» **TAREAS**:
**a)** Reproduzca literalmente el pasaje del texto sobre la infancia en el pueblo que comienza en "EMILIO GÓMEZ" y termina en "aventurero a su vez.".
**b)** Prosiga el texto sobre la infancia en el pueblo a partir de su última oración.

» **EXTRACTO SELECCIONADO**:

((

Cuando la casualidad se juntaba con la felicidad

EMILIO GÓMEZ
(Periodista-Director)


Crecí en una época en la que viajábamos de barrio en barrio descubriendo el pueblo. Hablo de esos años en los que el Hospital era solo un proyecto escrito en un plano de un terreno todavía alejado. Estaba en el pueblo pero en las afueras. Existían las afueras. En donde acababa todo y no había luces. Todo tan oscuro y misterioso, pero aventurero a su vez.

))

» **DATOS PROPORCIONADOS**:
((

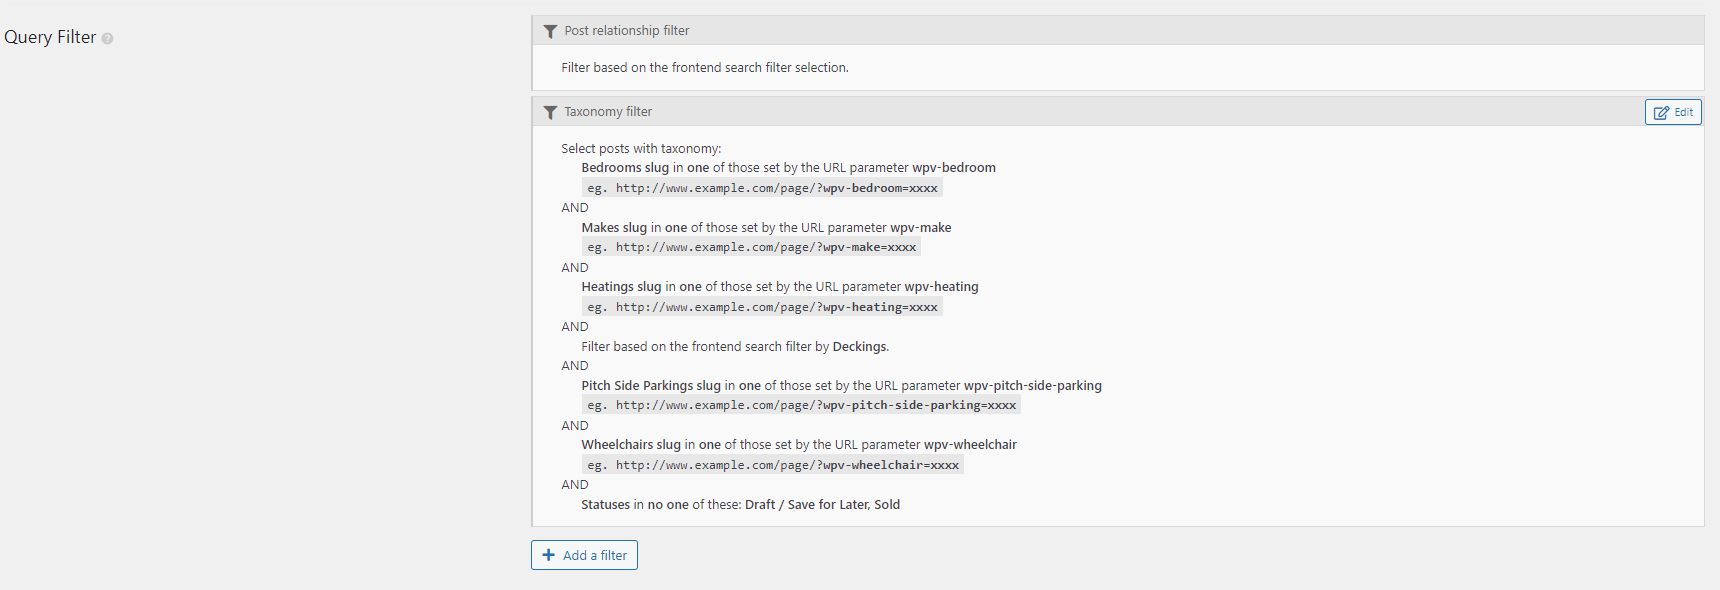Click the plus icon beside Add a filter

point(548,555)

))
((

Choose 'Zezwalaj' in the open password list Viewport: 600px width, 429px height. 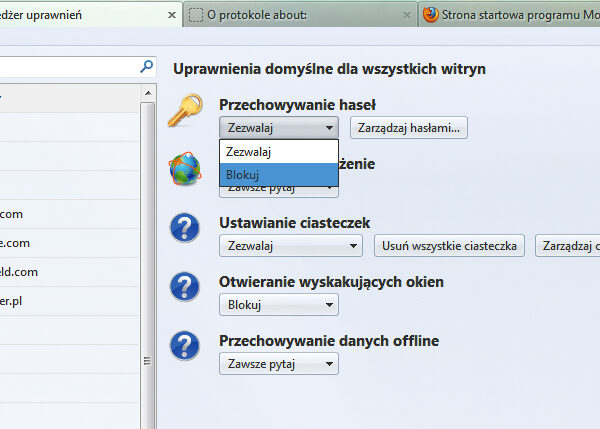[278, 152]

))

» **RESULTADOS ESPERADOS**:
**a)**
EMILIO GÓMEZ
(Periodista-Director)


Crecí en una época en la que viajábamos de barrio en barrio descubriendo el pueblo. Hablo de esos años en los que el Hospital era solo un proyecto escrito en un plano de un terreno todavía alejado. Estaba en el pueblo pero en las afueras. Existían las afueras. En donde acababa todo y no había luces. Todo tan oscuro y misterioso, pero aventurero a su vez.

**b)**
Todo era nuevo. Sólo hacía falta caminar para achicar el mundo, para aprendérselo calle a calle y recorrerlo con temor infantil que teníamos a los más grandes. Porque por entonces los padres no estaban para defendernos. Uno aprendía en la calle a que lo respetaran. Nuestros padres nunca nos preguntaban lo que queríamos ser. Lo sabían. Querían que fuéramos niños. Lo que éramos. Los padres de ahora somos diferentes. Ideamos una vida para nuestro hijo sin pensar que son ellos los que serán, lo que quieran ser o lo que la vida los deje ser. No dejamos que se caigan, ni que se hagan chichones, ni que sueñen con príncipes ni princesas. Esperar las cosas era desearlas. Tenerlas es alejarse del deseo. Por eso aquel mundo de deseos (cumplidos después o incumplidos para siempre) nos obligaba a imaginar.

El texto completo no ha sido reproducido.